What is required → Please reproduce exactly, and only, the line containing "Task: Pick the Eyedropper tool" and every line after it to the end of the records below, leaving out all pictures.

Content starts

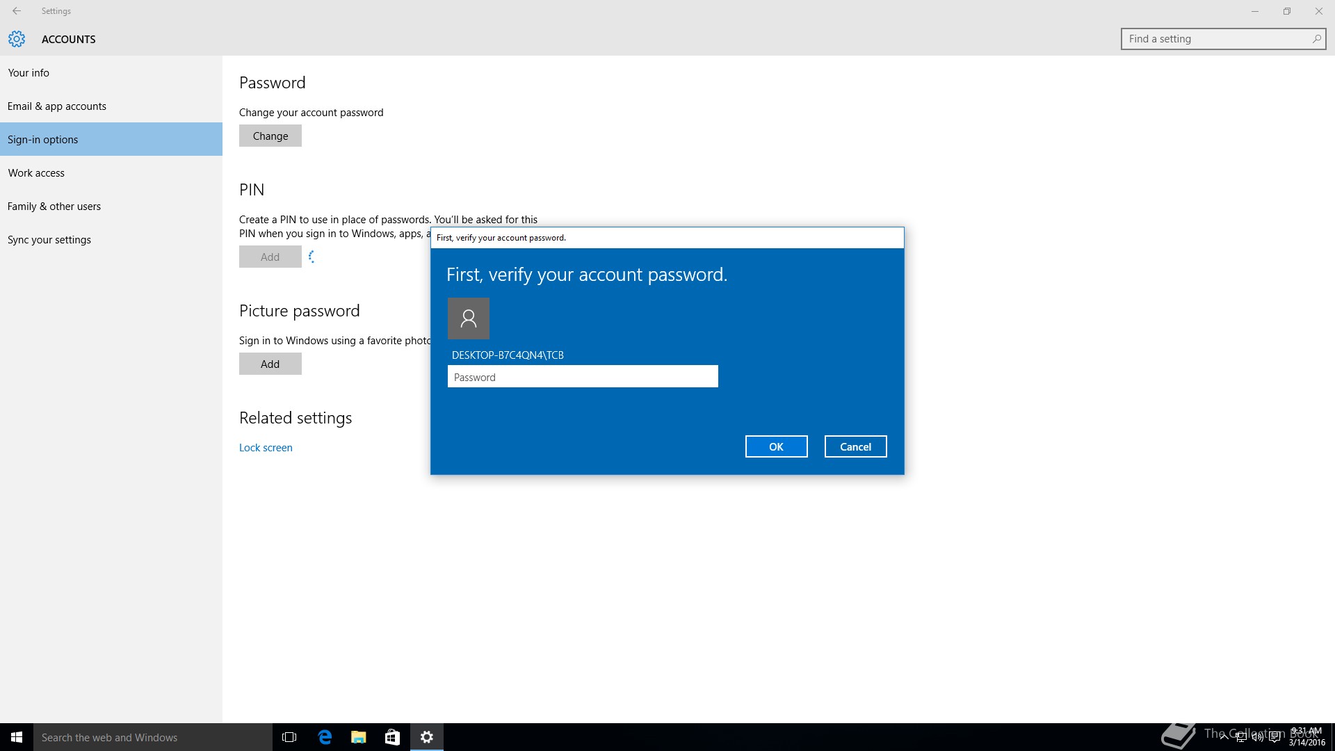Show hidden system tray icons
1335x751 pixels.
1224,737
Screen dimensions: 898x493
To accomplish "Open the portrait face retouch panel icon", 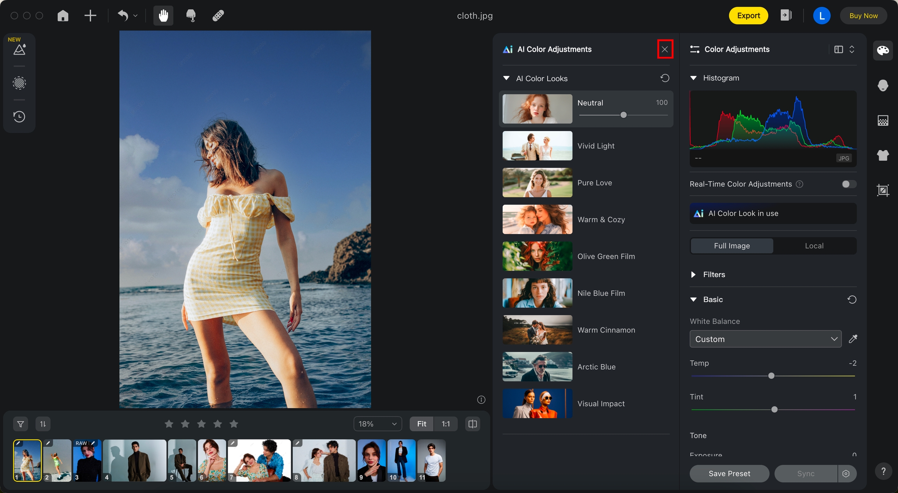I will [x=883, y=85].
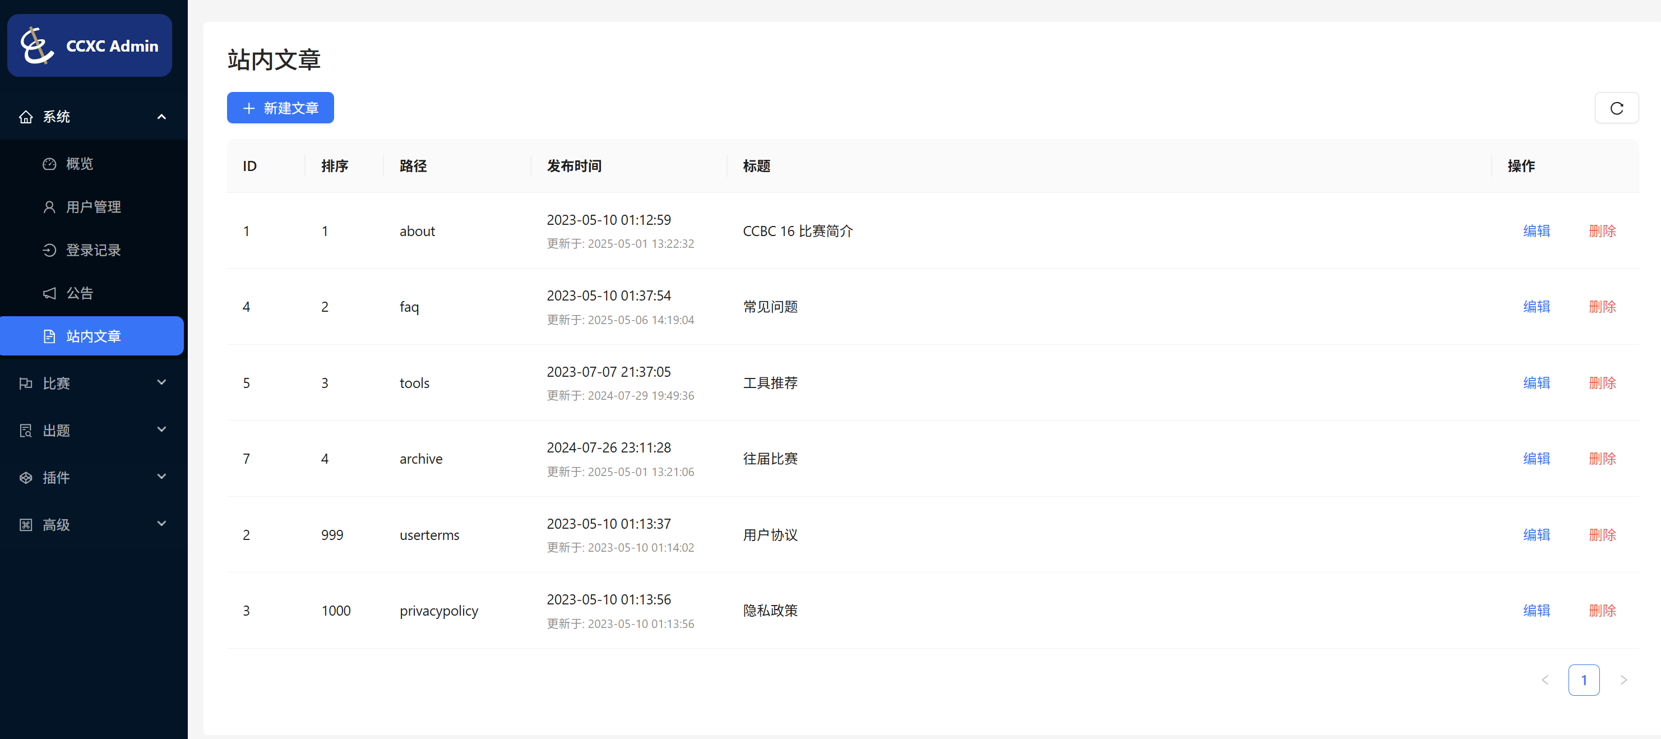Open the 公告 menu item
This screenshot has width=1661, height=739.
pyautogui.click(x=80, y=293)
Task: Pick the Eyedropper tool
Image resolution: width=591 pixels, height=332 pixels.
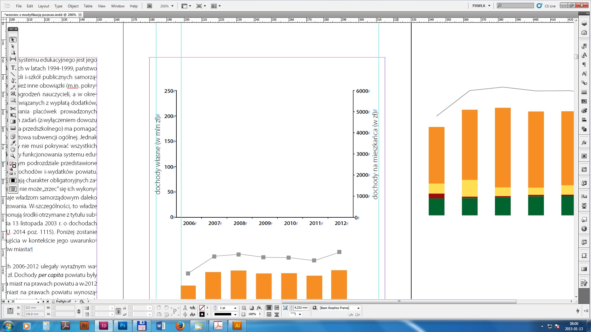Action: [13, 143]
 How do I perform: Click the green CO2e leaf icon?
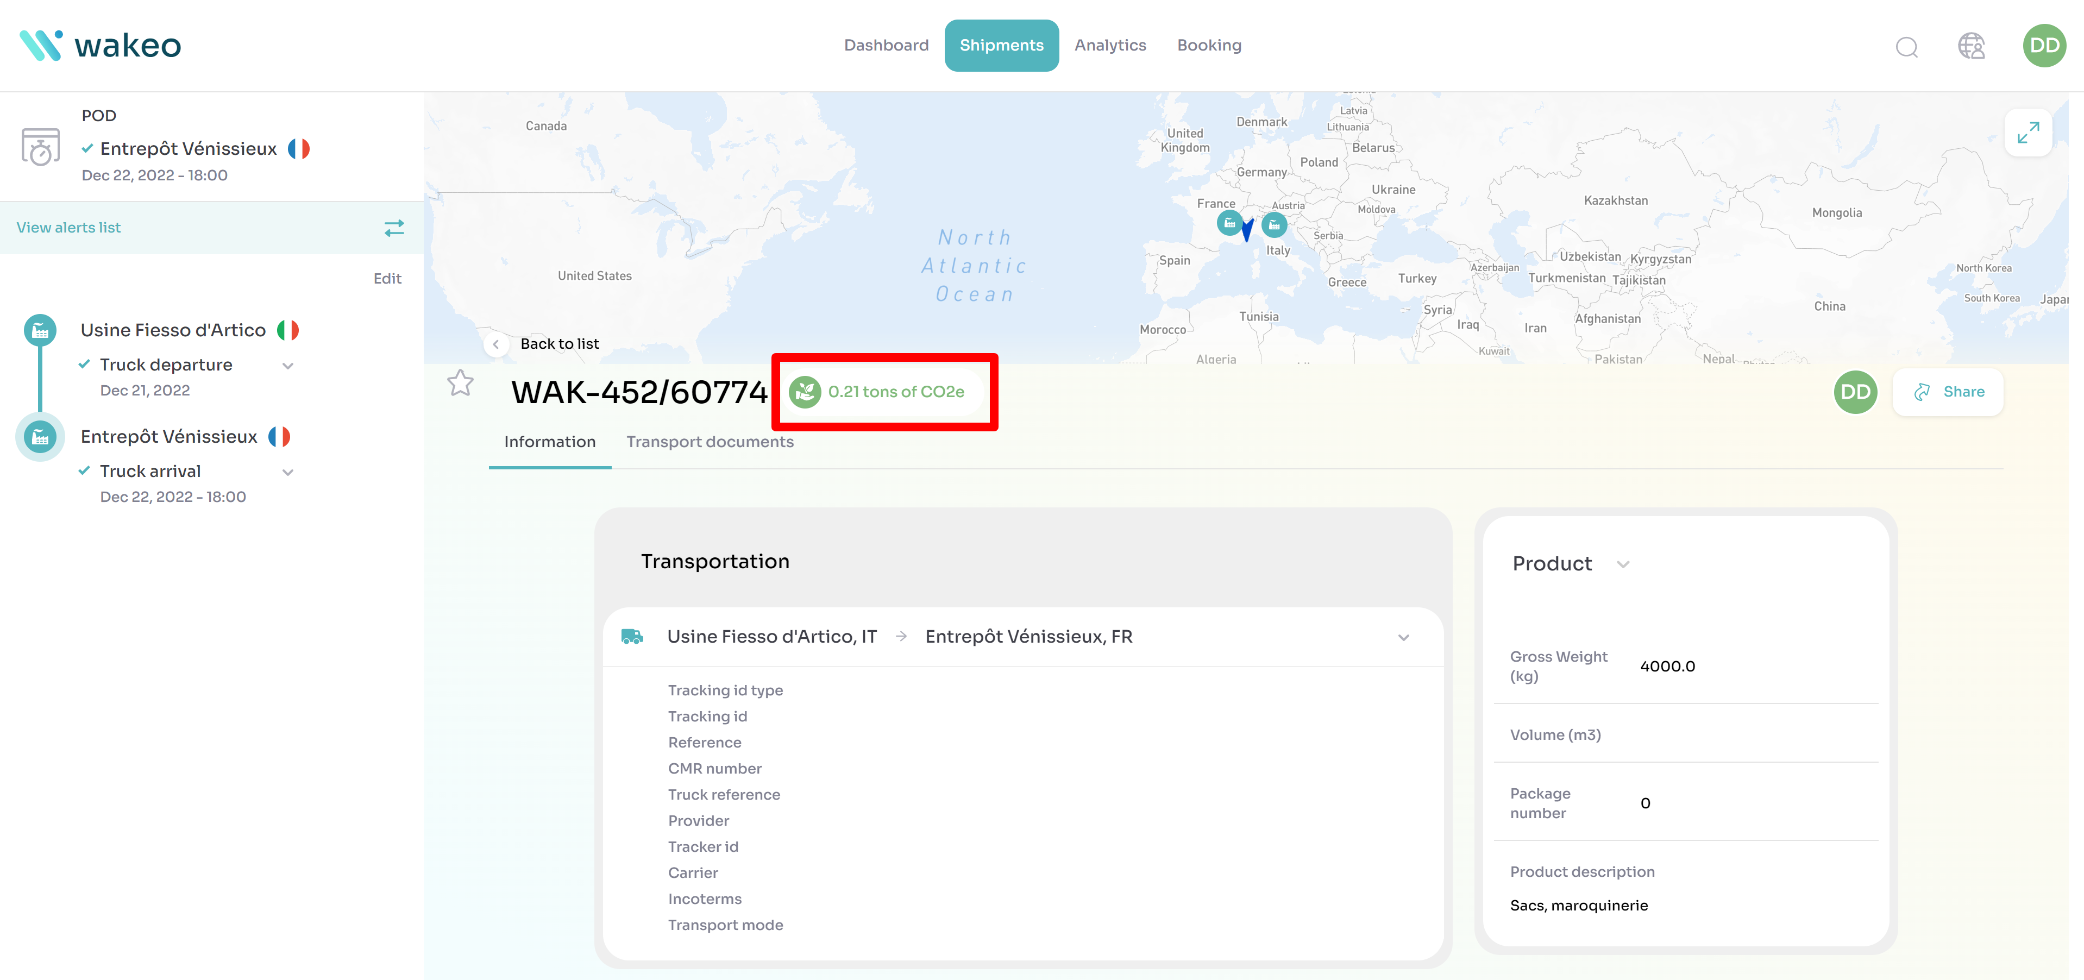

Content ends

The completed task →
Task: Pick the Eyedropper tool
Image resolution: width=591 pixels, height=332 pixels.
Action: [13, 143]
 How do I perform: Click the green CO2e leaf icon?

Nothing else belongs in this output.